**** PROVIDED INFORMATION ****
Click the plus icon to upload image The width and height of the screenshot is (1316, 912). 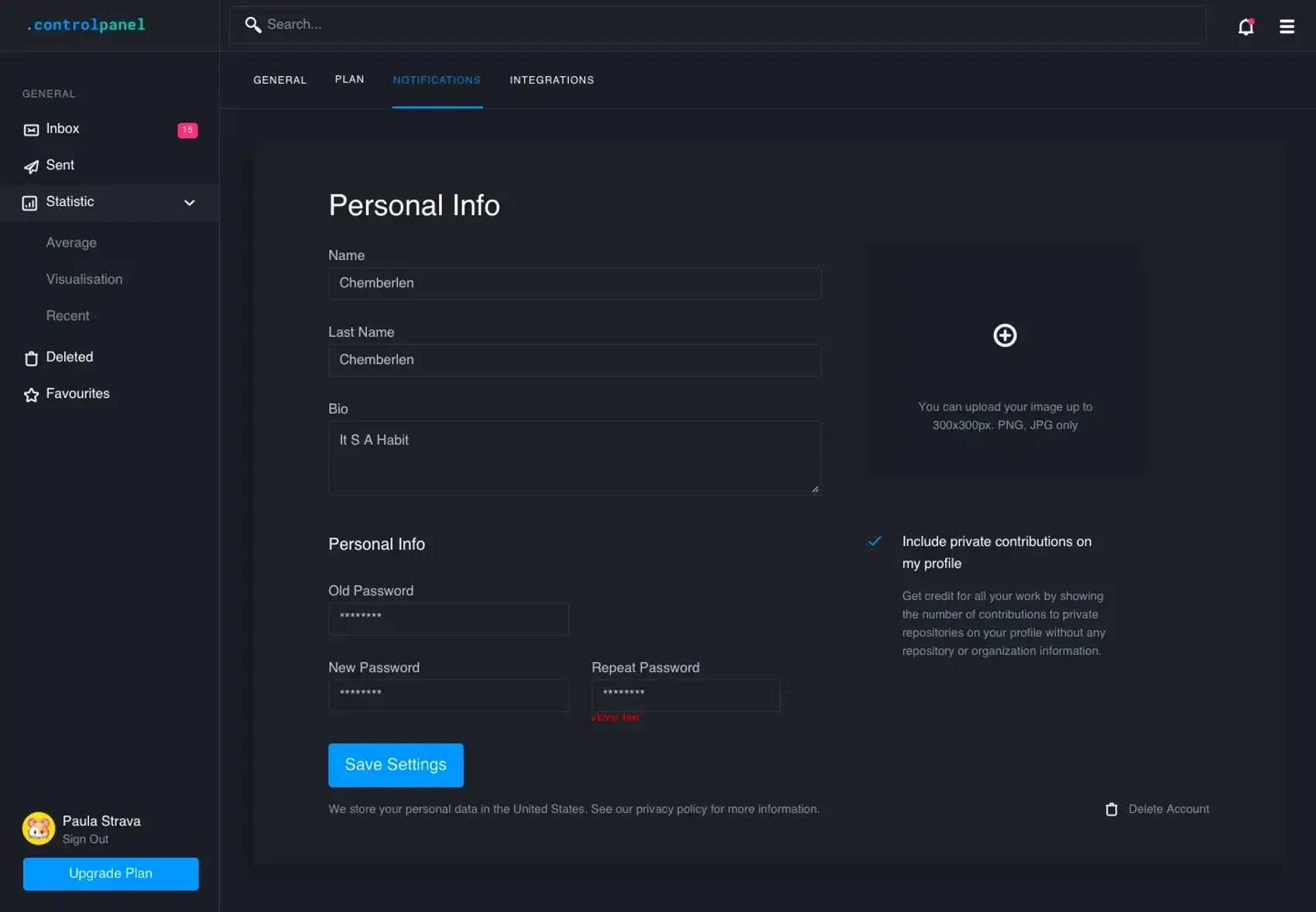click(x=1004, y=335)
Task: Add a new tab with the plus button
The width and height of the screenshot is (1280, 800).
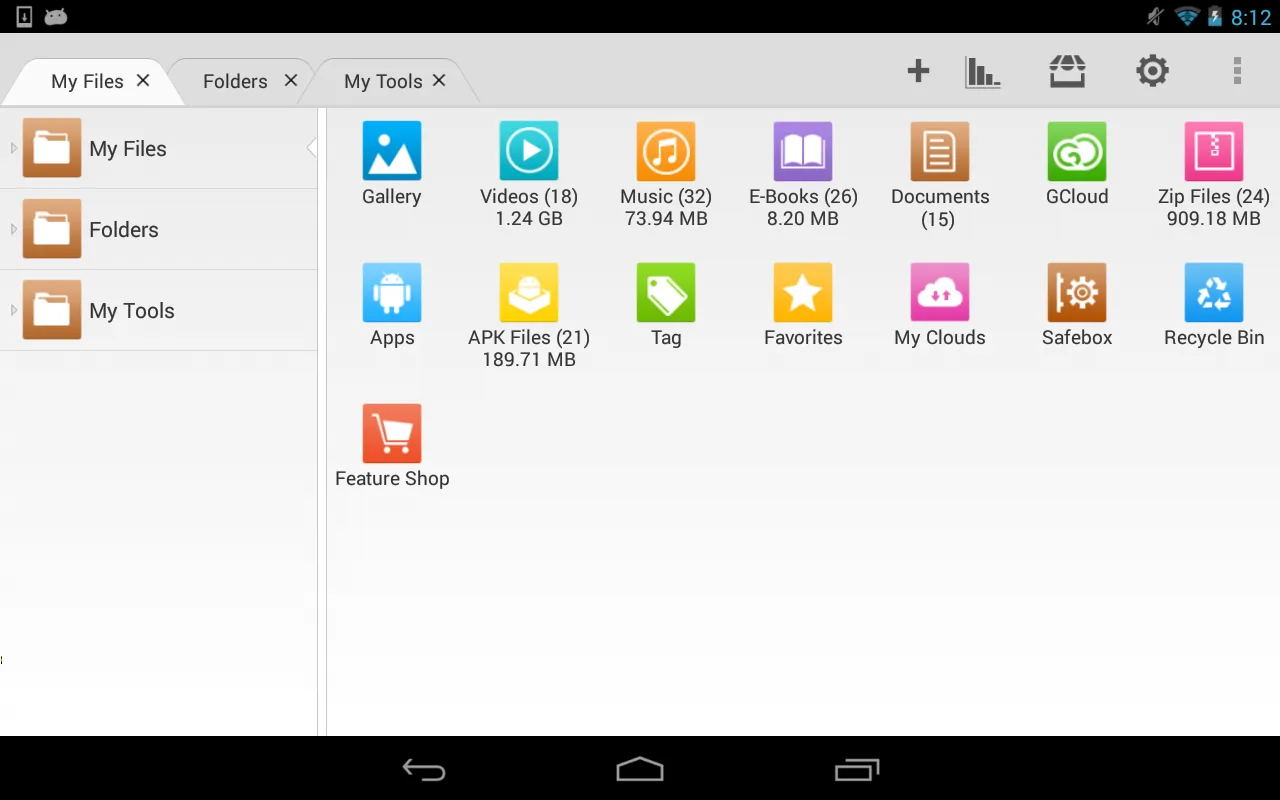Action: (917, 70)
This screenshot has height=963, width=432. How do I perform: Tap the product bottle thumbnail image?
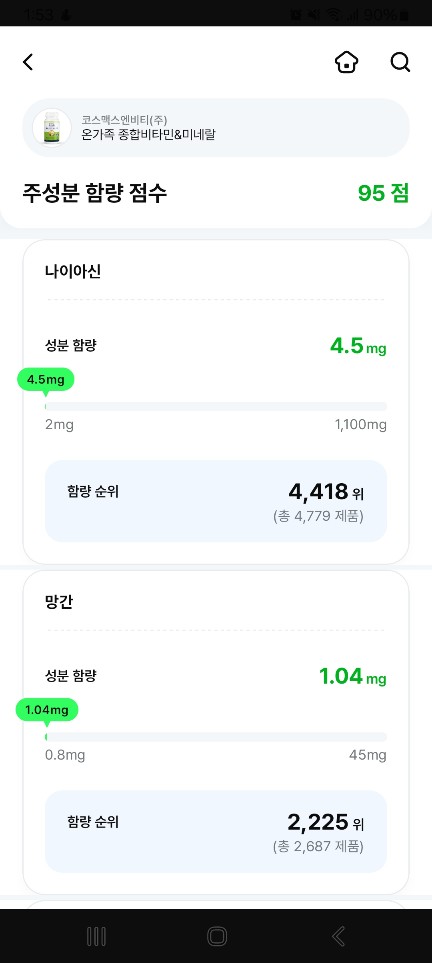(52, 128)
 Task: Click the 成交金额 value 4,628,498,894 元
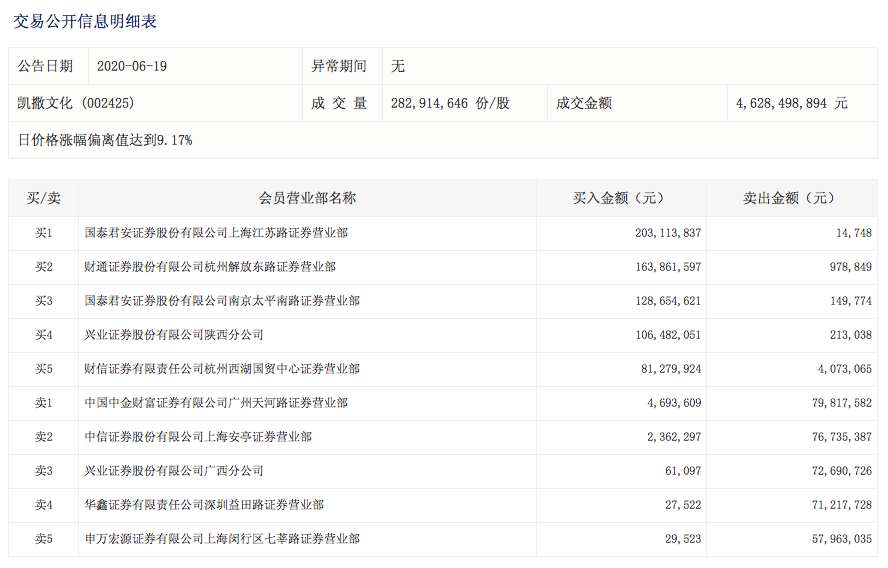pos(791,103)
****
WORK ITEM:
Only the lines from the one with "Task: Add a new tab with the plus button" through the end of the listing should be transcribed, exactly and without pictures.

ANSWER FOR THE TASK:
Task: Add a new tab with the plus button
The width and height of the screenshot is (1280, 800).
Action: (917, 70)
This screenshot has height=963, width=432. How do I perform: Tap the product bottle thumbnail image?
(52, 128)
 Task: Click the 成交金额 value 4,628,498,894 元
pos(791,103)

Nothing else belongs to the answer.